THE REQUEST ->
Format the lines below as a Markdown table with two columns, Row and Line, giving each line a row number and skipping any blank lines. Leave the pictures out of the table.

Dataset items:
+ + + + + + +

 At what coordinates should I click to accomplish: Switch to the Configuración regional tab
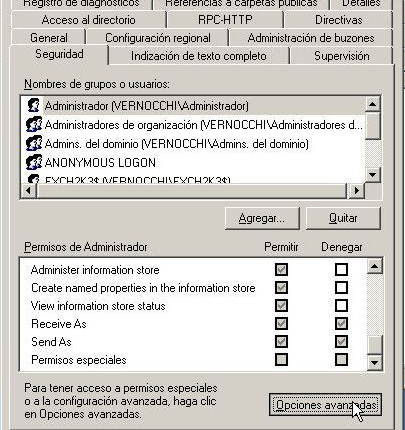click(x=158, y=38)
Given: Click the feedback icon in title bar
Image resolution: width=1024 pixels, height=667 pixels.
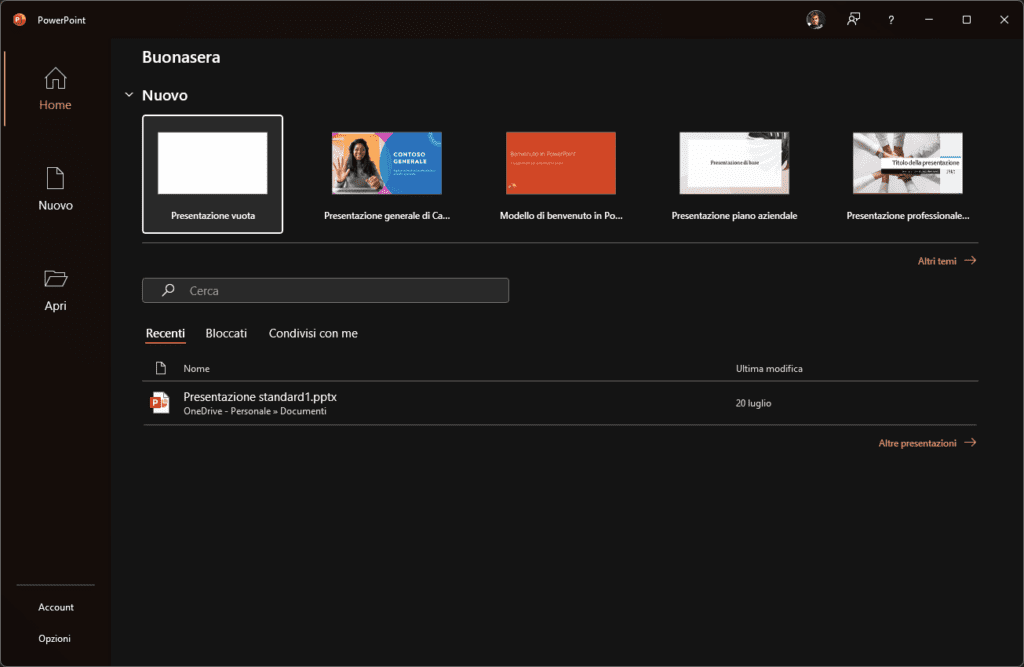Looking at the screenshot, I should [x=853, y=19].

+ + + + + + +

ANSWER TO THE PROBLEM ->
| Row | Line |
|---|---|
| 1 |  At what coordinates should I click to accomplish: Switch to the Configuración regional tab |
| 2 | click(x=158, y=38) |
| 3 | Given: Click the feedback icon in title bar |
| 4 | Image resolution: width=1024 pixels, height=667 pixels. |
| 5 | Looking at the screenshot, I should [x=853, y=19]. |